Ontology Development Contributions
During the past year Ruth has been involved in the cardiac conduction development working group. The initial working group met in November 2011 at UCL, this meeting brought together GO curators, editors and several UCL based expert scientists. To date 110 GO terms have been created as part of this ontology effort. In addition, since 1st December 2011 the BHF-UCL team have made 58 Source Forge request (to 13/12/11), the majority of which were relevant to cardiovascular processes, for example endocardial cushion cell differentiation, and atrioventricular canal development and protein localization to T-tubule. This brings the total number of GO terms created/requested by the BHF-UCL team to almost 1700.

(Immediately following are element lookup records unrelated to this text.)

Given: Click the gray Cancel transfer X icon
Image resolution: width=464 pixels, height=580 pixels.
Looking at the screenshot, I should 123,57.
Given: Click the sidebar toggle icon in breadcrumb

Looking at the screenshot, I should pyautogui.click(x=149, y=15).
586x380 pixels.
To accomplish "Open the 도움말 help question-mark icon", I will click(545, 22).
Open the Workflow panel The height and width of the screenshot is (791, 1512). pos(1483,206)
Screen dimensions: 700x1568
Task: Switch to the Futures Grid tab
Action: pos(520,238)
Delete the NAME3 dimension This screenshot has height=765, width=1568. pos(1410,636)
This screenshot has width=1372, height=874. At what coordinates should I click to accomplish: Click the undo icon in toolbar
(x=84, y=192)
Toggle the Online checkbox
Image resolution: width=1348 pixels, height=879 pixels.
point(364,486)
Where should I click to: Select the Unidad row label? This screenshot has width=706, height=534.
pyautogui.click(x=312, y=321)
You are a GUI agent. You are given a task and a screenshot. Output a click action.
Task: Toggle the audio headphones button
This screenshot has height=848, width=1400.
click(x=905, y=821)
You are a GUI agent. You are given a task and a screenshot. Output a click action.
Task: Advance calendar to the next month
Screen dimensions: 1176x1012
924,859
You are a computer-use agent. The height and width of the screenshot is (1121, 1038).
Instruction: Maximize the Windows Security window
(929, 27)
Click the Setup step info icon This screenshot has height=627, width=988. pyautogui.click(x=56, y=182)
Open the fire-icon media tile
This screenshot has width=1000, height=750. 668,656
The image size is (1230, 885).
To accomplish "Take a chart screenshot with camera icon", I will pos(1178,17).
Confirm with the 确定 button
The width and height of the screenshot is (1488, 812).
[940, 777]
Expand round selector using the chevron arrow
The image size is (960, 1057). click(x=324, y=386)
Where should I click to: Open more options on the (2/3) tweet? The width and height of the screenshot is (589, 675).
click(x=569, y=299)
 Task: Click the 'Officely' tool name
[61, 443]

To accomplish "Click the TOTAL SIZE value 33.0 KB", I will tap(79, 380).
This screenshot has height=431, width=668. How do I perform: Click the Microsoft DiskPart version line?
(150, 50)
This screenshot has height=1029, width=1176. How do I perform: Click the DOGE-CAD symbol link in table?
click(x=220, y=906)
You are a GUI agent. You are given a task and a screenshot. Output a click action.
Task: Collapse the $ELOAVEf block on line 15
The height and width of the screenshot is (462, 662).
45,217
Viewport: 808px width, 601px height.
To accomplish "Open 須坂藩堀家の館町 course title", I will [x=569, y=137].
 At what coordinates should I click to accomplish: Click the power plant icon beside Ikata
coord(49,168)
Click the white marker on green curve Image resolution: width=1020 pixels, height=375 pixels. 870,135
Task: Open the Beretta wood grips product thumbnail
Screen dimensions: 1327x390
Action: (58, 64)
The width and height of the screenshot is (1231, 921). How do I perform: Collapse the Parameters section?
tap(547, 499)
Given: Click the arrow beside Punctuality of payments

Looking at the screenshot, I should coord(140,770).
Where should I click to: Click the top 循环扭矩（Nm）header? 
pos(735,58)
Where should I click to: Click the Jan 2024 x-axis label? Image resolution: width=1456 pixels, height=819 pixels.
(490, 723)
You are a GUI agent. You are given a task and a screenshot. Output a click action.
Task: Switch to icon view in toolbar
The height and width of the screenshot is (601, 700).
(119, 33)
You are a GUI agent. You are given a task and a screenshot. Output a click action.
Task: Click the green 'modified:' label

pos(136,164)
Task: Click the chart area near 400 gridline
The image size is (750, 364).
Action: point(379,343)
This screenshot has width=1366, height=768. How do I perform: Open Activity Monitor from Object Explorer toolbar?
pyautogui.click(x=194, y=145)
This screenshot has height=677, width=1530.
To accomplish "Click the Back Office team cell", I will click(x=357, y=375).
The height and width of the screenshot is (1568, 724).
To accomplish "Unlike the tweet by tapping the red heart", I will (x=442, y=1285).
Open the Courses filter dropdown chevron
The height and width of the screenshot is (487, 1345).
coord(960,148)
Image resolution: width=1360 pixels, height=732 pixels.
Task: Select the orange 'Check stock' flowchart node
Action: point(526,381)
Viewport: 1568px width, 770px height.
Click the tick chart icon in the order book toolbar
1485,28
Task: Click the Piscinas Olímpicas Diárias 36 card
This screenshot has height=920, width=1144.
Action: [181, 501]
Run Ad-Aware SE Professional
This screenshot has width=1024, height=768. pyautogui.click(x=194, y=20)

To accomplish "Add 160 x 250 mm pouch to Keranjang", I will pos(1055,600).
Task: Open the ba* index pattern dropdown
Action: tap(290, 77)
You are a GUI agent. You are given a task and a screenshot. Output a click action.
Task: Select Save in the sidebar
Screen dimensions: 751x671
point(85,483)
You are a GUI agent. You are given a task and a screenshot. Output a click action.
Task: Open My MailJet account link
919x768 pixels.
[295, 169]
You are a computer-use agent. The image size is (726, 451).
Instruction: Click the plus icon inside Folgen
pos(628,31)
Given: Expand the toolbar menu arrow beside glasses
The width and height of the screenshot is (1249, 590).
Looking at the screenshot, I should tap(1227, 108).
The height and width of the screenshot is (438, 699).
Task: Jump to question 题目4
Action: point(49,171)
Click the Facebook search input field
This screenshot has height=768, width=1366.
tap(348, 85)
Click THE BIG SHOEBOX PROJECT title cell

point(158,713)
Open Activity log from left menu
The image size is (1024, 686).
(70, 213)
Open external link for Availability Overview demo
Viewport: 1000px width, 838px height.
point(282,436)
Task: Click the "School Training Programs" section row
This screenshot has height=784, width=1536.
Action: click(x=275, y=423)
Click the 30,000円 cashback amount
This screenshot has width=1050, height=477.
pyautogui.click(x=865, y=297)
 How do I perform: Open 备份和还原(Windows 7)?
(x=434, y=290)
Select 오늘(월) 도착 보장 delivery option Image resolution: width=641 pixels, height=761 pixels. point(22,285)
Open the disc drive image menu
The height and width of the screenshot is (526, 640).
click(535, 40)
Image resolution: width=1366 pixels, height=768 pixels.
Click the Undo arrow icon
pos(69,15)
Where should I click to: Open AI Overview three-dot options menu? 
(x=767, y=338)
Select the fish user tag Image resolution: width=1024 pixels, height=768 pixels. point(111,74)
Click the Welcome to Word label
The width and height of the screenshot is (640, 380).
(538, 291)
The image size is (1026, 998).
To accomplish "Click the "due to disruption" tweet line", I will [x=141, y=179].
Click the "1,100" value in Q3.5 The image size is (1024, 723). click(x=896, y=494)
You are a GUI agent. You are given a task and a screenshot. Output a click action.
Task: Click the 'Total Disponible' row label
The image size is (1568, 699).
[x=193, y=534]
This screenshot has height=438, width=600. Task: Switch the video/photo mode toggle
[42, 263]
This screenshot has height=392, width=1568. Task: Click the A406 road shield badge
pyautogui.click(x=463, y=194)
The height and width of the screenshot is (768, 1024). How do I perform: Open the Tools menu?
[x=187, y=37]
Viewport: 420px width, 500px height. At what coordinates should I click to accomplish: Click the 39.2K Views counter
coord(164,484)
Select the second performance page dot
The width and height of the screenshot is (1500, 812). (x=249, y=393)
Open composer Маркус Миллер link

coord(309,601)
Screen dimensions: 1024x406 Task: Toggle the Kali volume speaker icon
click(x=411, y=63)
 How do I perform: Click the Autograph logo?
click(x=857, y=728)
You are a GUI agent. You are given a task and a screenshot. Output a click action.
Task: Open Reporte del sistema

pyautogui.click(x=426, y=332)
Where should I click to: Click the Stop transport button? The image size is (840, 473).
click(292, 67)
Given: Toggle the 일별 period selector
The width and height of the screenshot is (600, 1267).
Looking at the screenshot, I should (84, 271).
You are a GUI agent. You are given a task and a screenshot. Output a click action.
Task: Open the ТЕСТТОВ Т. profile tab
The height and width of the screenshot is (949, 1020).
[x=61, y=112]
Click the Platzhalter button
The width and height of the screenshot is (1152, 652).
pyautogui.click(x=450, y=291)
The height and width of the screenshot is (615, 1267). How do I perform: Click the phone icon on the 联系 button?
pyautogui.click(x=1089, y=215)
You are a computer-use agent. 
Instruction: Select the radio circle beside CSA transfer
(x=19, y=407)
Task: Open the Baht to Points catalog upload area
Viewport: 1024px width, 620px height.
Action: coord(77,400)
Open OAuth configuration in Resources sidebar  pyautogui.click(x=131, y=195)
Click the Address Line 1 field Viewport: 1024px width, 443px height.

- Newsletters: this year the BHF-UCL team has circulated four newsletters, in January, April, July, and October by direct email to the International Advisory Committee and individuals who have expressed an interest in this project; by indirect email, though the mailing lists of several cardiovascular related societies and to the UCL Department of Medicine mailing list and through our web site.
- MSc Project Student, Greg Rowe: the focus of his project was to capture the role of NOTCH signalling pathway genes in heart development. His review of 32 papers created 588 annotations to 60 proteins. The majority of the experimentally supported annotations were to mouse proteins, however this information has been transferred to the human ortholog whenever possible.
- Website redesign: Varsha has been working with Sonja Van Pragg, from Information Systems, to create a new look for our website, in keeping with the UCL web corporate identity.